A misteriosa luz de Andrômeda
Agência FAPESP - 22 de setembro de 2005

Há mais de uma década os cientistas estavam curiosos sobre a intrigante luz azul em torno de um buraco negro super maciço no coração da galáxia de Andrômeda (veja a imagem).

Até que uma nova descoberta solucionou parte do mistério. O estudo das imagens obtidas com o espectrógrafo do telescópio espacial Hubble sugere que a luz vem de mais de 400 estrelas jovens, formadas há cerca de 200 milhões de anos e agrupadas num disco com apenas um ano-luz de diâmetro que se move em volta do buraco negro.

Ali as estrelas são muito rápidas, deslocando-se a mais de 3,6 milhões de quilômetros por hora. Velocidade suficiente para ir da Terra à Lua em seis minutos.

Mas a descoberta cria outra questão: como esse disco de estrelas conseguiu se formar tão próximo de um buraco negro gigante, 140 milhões de vezes mais maciço que o Sol. A força exercida pelo buraco negro não deveria permitir que o gás e a poeira circundante colapsassem para formar estrelas.

De volta à Lua
Boletim Em Órbita - 19 de setembro de 2005

Esta semana a NASA, agência espacial norte-americana, anunciou oficialmente um de seus mais ambiciosos programas espaciais: regressar à Lua em 2018.

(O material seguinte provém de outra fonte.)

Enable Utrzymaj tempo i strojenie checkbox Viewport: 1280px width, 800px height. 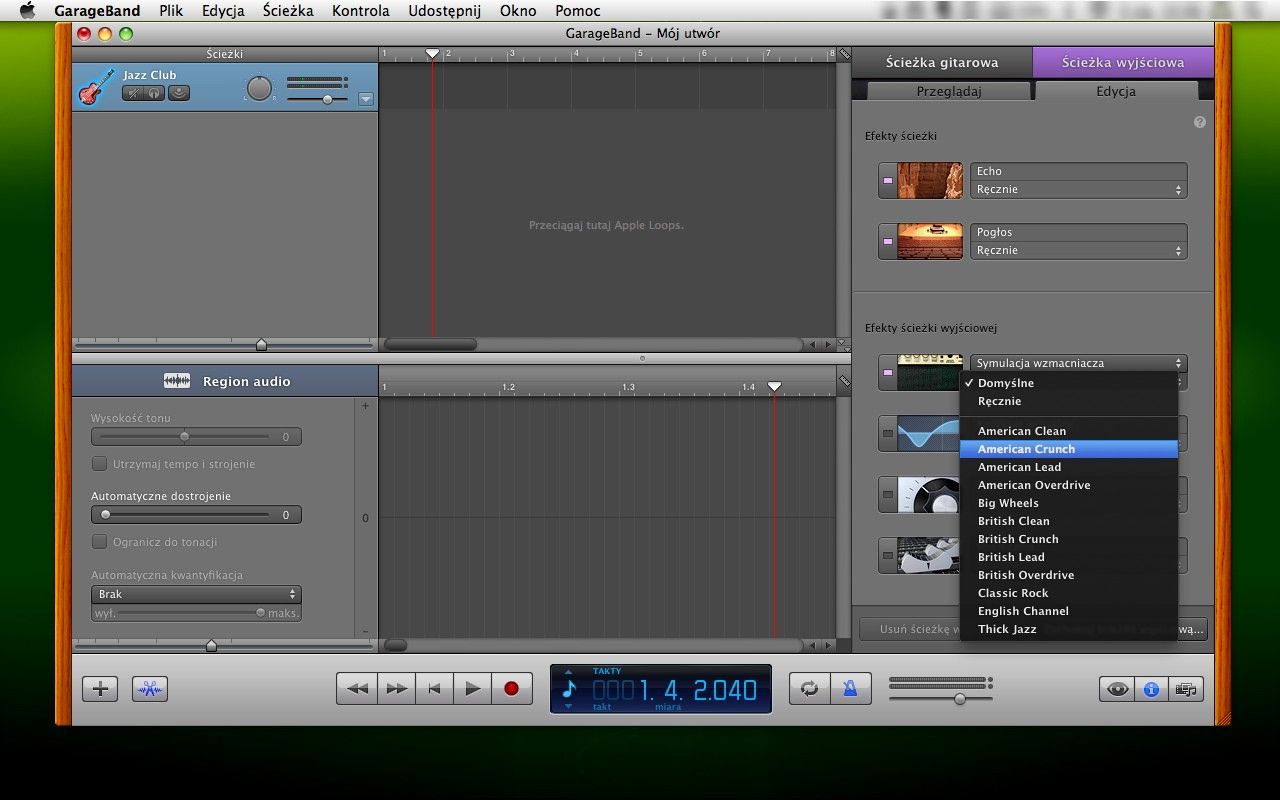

Para ser um programa bem sucedido, será necessário finalizar a construção da Estação Espacial Internacional (ISS) e desenvolver um novo veículo tripulado reutilizável, o CEV (Crew Exploration Vehicle), que substituirá a atual frota de ônibus espaciais (cuja "aposentadoria" está prevista para 2010).

O custo total do programa americano até a primeira alunissagem tripulada está estimado em cerca de 55% do custo do Programa Apollo, cifra que beira os irreais 104 bilhões de dólares. Apesar do congresso americano ser favorável, questiona-se se estará disponível para financiar o novo programa.

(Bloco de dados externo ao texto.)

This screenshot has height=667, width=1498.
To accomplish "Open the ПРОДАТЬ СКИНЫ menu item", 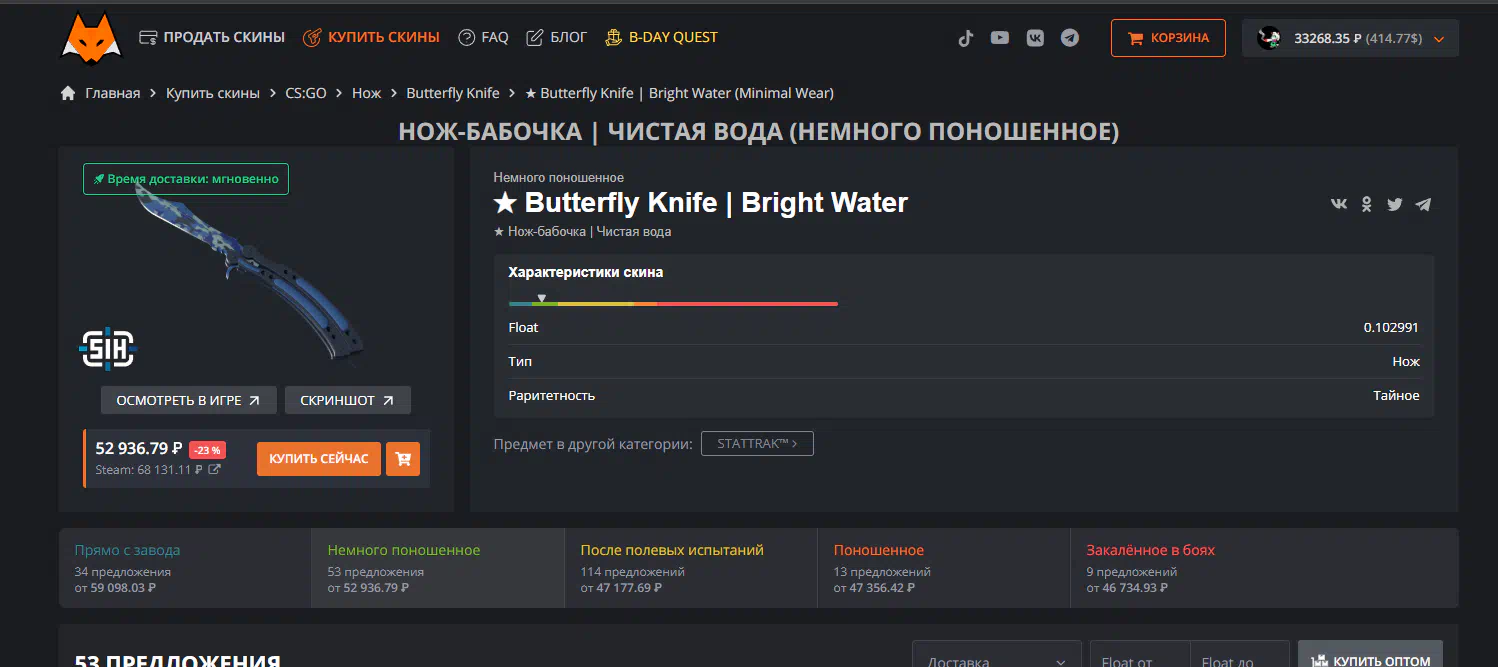I will pos(211,37).

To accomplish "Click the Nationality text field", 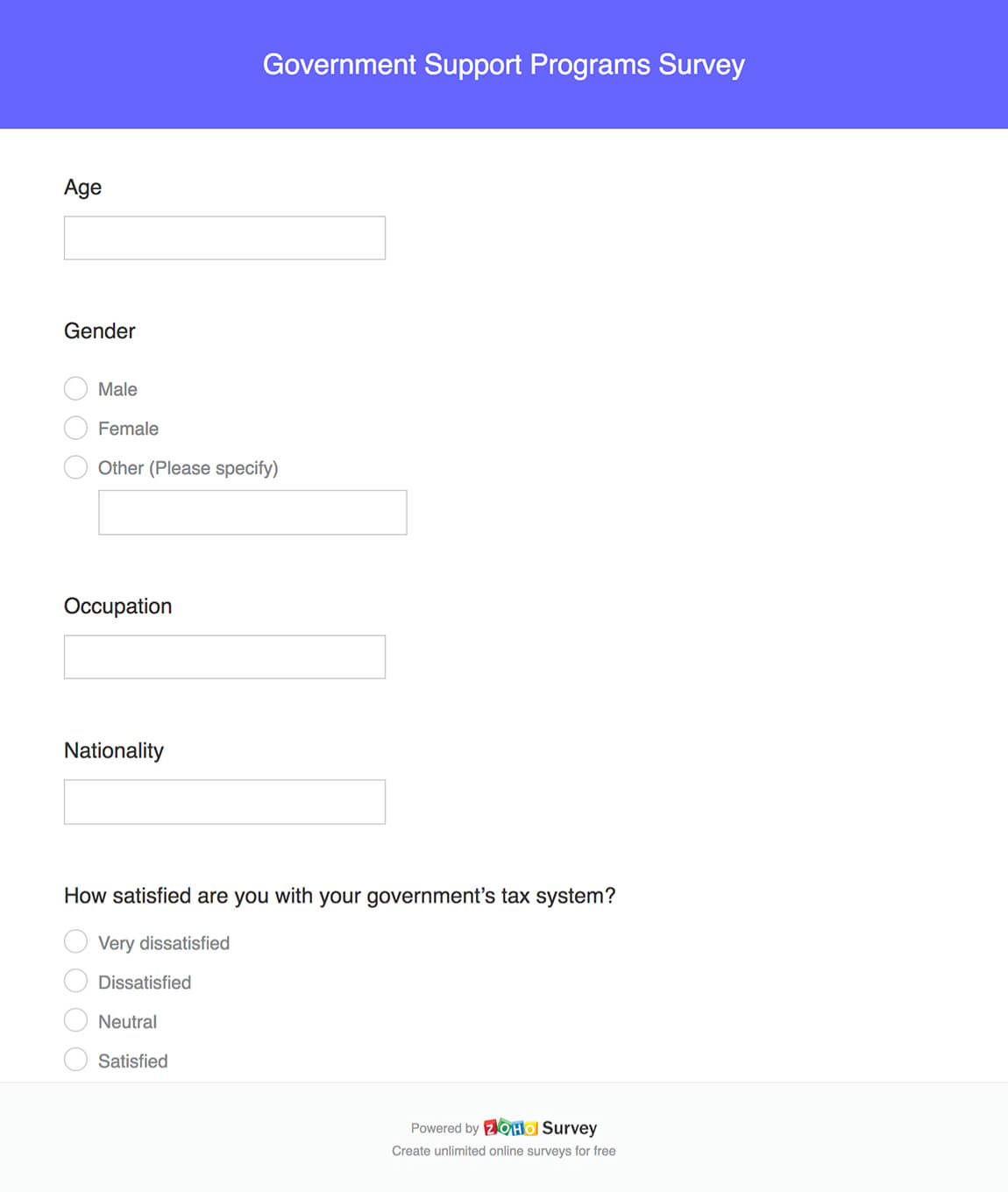I will [224, 801].
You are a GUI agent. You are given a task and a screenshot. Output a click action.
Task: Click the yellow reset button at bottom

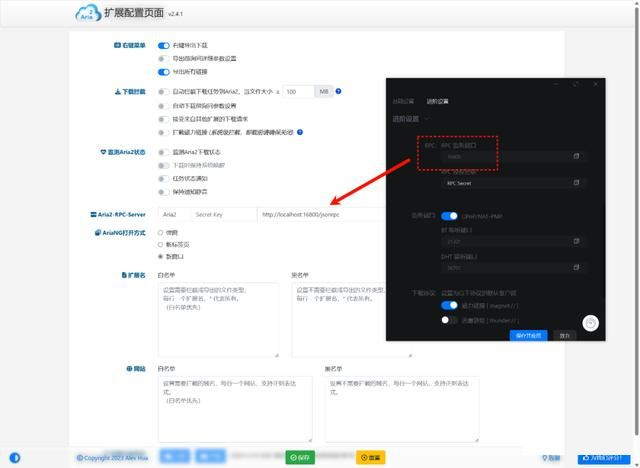(x=370, y=457)
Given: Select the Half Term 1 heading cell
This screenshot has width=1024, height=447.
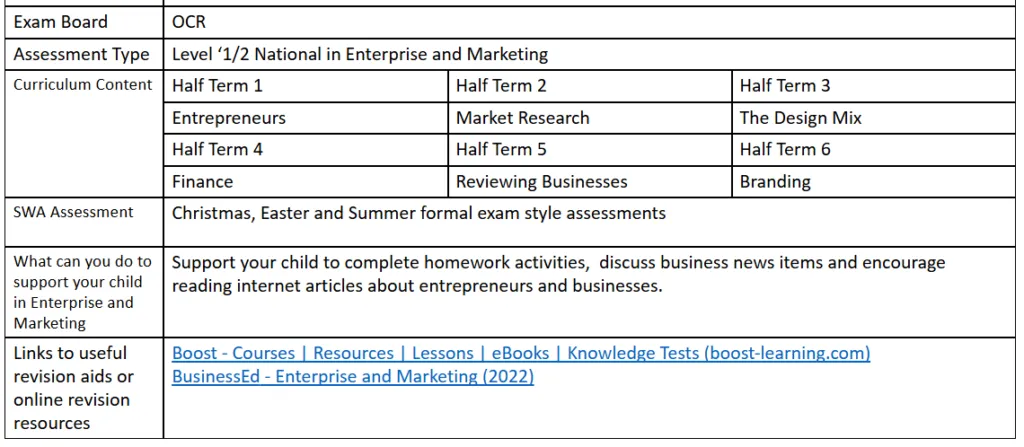Looking at the screenshot, I should pos(217,86).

É quase certo que esse financiamento traga cortes em outros programas espaciais. O desenvolvimento do CEV é o ponto mais importante. Ele transportará até seis astronautas para a ISS ou 25 toneladas de carga em sua versão não tripulada.

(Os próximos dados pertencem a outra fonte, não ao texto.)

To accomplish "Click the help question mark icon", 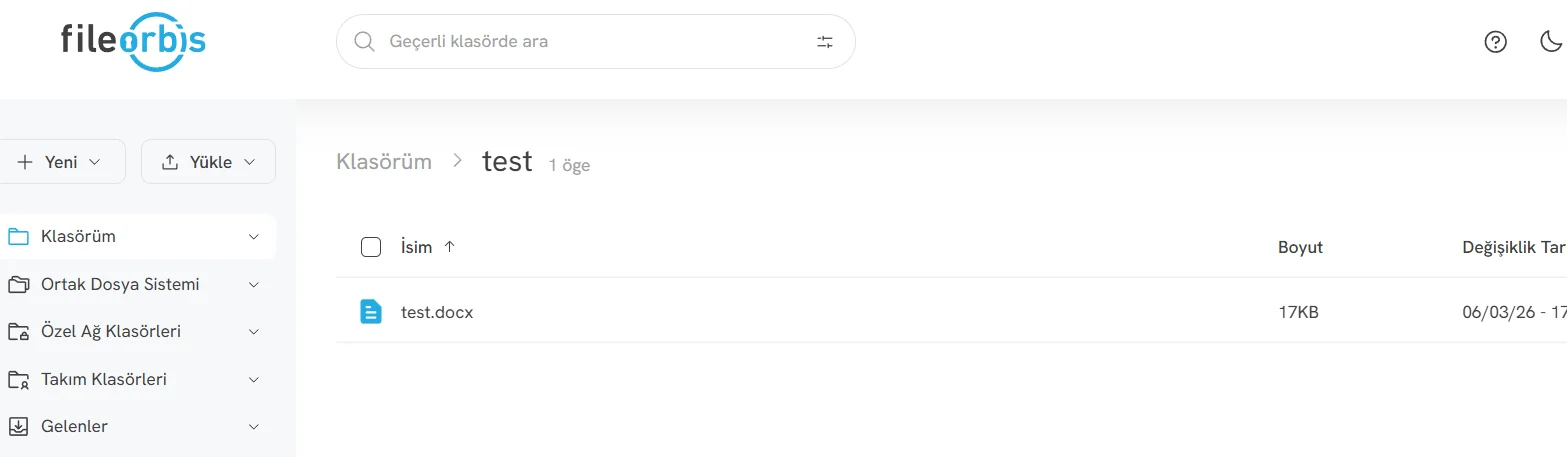I will [1495, 42].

O novo veículo deverá pesar 50% mais que cápsulas Apollo e transportar o dobro dos astronautas, podendo permanecer até seis meses em órbita lunar de forma independente. O CEV será lançado por um foguete derivado dos que atualmente impulsionam os ônibus espaciais.

O plano da missão lunar prevê o lançamento do CEV para uma órbita terrestre baixa, aonde irá se acoplar com o novo veículo de exploração lunar. A missão transportará quatro astronautas que irão permanecer na Lua durante uma semana.

Neste cenário o CEV ficará sem tripulação na órbita lunar. Após os trabalhos na superfície, os quatro astronautas irão regressar ao CEV e iniciar a viagem de volta a Terra.

Mas ao contrário das missões Apollo, o novo programa permite uma exploração completa da superfície lunar. Inicialmente está prevista a realização de duas missões lunares por ano, havendo a possibilidade dos astronautas permanecerem por até seis meses na Lua.